Problem set ::
**a)** List the business costs that the article on Irish SMEs says are significantly lower in Germany.
**b)** Answer these questions from the article on Irish SMEs:
(i) What share of business organisations in Ireland does the SME sector account for, according to last year's Oireachtas consultation report?
(ii) Of the 13 speakers at the planned SME funding conference on 30 January, how many came from the private sector?
(iii) What is the title of the book co-authored eight years ago with the German Irish Chamber?
**c)** Rewrite everything from "To the tune" down to "pensions are secure." in the article on Irish SMEs, putting "small business sector" in place of "SME sector".

Excerpted text ::
Marc Coleman, economist and founder of Octavian Consulting, discusses what Ireland’s SME sector can learn from the German ‘Mittelstand’
A debate is currently underway about bailing out the indigenous private sector of our economy. A sector that accounts – according to last year’s Oireachtas consultation report on SMEs – for some 99 per cent of business organisations in Ireland, and on which we rely for two third of employees and tax revenues. Some feel we must not ‘burden taxpayers’ with the costs of bailing out SMEs that might not survive the coming recession.
To the tune of at least €30 billion and €2 billion respectively, we have bailed out the banks and university pension funds. The first was an unfortunate necessity. The non-governmental organisation sector also receives approximately €5 billion in funding annually. That figure is approximately the amount that is needed to bail out our SME sector.
For some, the ‘we are all in this together’ solidarity narrative has suddenly turned into one of ‘them and us.’ Policy debates in Ireland are almost completely dominated by those within public sector employment. For instance, at a planned SME funding conference on 30 January, out of 13 speakers only one came from the private sector. With the best of intentions, this can be a case of failing to understand the realities of life outside the state-funded sector where jobs and pensions are secure.
“The non-governmental organisation sector also receives approximately €5 billion in funding annually. That figure is approximately the amount that is needed to bail out our SME sector.”
Eight years ago, I co-authored a book, Ireland and Germany Partners in European Recovery, with the German Irish Chamber, which identified several key differences between business conditions facing Ireland’s SME sector and those facing the German ‘Mittelstand’ (small and medium-sized business enterprises). These differences would quickly turn that argument strongly in favour of applying the same level of support to SMEs as currently given to our universities and other state-funded institutions.
Firstly, there is the far greater availability of SME bank finance in Germany. The success of the Kredit Anstalt fuer Wiederaufbau (KfW) and Mittelstand system suggests the need to create something similar here. The result a year later was the SBCI. But compared to the KfW the scope of the SBCI remains significantly lower. Now is the time to ramp it up. As Chapter 6 of my new book “An Economic Response to Covid-19” notes the recently passed German “Wirtschaftsstabilisierungsfon
Secondly, the costs of doing business in Germany – utility costs, insurance costs, labour (due in turn to the lower cost of accommodation for workers) – are significantly lower in ways that greatly facilitate small business in small towns. Our housing crisis is a key reason why the ‘non-viable SME’ argument just doesn’t add up. In the last crisis we had the option of achieving more cost efficiencies in current spending and protecting housing investment. Had we done so, our living costs and housing situation would be much better. That we now have a high-cost housing crisis is not the fault of SMEs, and compared to multinationals who have the resources to fund higher salaries, this creates even more adverse conditions for SMEs attempting to recruit staff.

(Stored data entries)
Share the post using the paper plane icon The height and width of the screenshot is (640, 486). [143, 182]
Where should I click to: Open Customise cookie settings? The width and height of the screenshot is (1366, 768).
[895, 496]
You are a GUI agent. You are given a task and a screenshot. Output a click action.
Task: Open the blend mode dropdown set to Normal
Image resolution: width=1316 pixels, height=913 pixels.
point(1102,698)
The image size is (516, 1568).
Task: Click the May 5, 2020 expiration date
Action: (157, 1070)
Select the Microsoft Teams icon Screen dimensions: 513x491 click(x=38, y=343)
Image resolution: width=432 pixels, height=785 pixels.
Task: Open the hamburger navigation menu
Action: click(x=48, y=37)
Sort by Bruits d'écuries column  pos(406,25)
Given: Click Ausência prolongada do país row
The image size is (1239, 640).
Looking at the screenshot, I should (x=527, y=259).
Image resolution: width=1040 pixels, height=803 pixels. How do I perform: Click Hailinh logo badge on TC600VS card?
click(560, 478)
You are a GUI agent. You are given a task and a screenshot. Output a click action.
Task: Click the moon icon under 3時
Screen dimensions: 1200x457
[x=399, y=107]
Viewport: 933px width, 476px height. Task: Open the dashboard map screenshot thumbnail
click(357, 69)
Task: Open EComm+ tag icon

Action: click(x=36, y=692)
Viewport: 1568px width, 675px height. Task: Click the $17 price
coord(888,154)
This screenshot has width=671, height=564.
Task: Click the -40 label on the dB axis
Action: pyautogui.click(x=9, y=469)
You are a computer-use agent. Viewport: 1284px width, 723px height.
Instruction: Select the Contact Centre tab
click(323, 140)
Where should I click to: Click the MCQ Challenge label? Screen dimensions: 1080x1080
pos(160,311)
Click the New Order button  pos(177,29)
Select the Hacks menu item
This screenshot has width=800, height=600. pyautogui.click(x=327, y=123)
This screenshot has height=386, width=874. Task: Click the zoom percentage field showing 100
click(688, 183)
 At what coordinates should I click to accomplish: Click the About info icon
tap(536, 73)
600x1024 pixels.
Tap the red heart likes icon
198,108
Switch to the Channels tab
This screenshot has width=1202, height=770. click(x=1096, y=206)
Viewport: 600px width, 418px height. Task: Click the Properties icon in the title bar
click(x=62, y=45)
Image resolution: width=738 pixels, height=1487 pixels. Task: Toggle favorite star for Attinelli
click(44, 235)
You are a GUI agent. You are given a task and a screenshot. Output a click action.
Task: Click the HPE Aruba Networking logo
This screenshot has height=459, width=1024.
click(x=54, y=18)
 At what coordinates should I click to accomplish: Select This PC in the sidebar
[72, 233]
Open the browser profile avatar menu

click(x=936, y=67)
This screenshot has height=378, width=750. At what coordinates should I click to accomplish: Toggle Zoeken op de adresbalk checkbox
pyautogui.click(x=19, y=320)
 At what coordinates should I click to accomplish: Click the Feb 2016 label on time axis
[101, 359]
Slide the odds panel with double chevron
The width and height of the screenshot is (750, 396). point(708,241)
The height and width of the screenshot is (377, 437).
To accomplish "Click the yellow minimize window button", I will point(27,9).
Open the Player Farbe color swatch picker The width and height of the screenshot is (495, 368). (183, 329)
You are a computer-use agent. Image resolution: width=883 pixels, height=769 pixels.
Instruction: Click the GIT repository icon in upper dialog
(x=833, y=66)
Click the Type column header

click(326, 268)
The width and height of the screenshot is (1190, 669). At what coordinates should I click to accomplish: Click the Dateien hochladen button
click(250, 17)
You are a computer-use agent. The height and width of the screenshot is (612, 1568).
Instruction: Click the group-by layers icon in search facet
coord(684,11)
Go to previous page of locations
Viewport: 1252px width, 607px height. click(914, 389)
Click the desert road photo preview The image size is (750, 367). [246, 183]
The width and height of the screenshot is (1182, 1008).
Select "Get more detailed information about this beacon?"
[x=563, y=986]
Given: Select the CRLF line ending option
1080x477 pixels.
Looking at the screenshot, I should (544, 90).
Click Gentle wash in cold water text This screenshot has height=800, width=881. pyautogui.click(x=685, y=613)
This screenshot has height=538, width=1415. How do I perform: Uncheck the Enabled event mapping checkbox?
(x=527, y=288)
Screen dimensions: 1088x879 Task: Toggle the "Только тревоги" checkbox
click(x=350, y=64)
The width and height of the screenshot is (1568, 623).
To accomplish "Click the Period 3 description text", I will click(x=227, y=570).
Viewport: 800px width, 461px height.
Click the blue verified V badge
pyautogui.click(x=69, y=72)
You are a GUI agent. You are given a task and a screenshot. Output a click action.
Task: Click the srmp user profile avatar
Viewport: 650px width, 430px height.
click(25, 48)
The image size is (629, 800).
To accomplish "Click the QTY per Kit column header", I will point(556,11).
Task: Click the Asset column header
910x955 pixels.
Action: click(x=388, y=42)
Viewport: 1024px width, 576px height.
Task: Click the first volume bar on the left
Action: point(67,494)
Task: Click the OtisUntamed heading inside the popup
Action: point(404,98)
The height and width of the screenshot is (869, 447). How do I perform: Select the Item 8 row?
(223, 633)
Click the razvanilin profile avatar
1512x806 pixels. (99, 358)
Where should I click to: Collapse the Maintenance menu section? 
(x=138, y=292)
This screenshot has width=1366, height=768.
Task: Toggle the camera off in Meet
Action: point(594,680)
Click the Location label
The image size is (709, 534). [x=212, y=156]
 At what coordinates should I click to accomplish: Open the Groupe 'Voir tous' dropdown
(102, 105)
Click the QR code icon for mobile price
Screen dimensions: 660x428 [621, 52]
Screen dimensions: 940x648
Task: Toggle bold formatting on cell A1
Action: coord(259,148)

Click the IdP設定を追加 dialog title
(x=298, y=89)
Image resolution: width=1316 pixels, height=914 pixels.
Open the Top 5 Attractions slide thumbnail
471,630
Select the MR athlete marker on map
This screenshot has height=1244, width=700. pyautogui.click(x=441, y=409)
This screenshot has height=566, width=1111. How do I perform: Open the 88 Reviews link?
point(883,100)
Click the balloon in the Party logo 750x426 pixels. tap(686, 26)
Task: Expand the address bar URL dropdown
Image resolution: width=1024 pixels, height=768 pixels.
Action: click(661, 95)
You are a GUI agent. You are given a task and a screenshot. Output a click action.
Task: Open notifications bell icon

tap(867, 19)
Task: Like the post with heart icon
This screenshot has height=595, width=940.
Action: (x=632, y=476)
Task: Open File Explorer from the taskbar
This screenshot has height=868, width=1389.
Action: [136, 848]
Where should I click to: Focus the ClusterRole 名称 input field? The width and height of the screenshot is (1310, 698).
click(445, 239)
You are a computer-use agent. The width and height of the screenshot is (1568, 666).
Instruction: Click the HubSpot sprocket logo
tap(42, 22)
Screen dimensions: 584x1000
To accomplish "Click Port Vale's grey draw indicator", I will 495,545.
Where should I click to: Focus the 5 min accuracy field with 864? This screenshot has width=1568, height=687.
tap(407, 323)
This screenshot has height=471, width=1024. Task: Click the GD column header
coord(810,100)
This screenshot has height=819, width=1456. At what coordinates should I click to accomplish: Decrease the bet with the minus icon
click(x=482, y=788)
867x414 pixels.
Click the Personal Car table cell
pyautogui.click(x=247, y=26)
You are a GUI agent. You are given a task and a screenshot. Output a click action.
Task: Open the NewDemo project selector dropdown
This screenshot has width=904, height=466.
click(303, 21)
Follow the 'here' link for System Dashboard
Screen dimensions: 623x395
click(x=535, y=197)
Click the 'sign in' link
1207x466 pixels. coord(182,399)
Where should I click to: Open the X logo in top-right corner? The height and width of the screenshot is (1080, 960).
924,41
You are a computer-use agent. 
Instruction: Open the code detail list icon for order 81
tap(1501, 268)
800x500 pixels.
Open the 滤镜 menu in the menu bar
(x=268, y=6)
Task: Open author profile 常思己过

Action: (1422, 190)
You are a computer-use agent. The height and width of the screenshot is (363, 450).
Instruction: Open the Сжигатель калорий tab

Per-task outputs ::
**a)**
- Utility costs
- Insurance costs
- Labour (due to the lower cost of accommodation for workers)

**b)**
(i) Some 99 per cent
(ii) Only one
(iii) Ireland and Germany Partners in European Recovery

**c)**
To the tune of at least €30 billion and €2 billion respectively, we have bailed out the banks and university pension funds. The first was an unfortunate necessity. The non-governmental organisation sector also receives approximately €5 billion in funding annually. That figure is approximately the amount that is needed to bail out our small business sector.
For some, the ‘we are all in this together’ solidarity narrative has suddenly turned into one of ‘them and us.’ Policy debates in Ireland are almost completely dominated by those within public sector employment. For instance, at a planned SME funding conference on 30 January, out of 13 speakers only one came from the private sector. With the best of intentions, this can be a case of failing to understand the realities of life outside the state-funded sector where jobs and pensions are secure.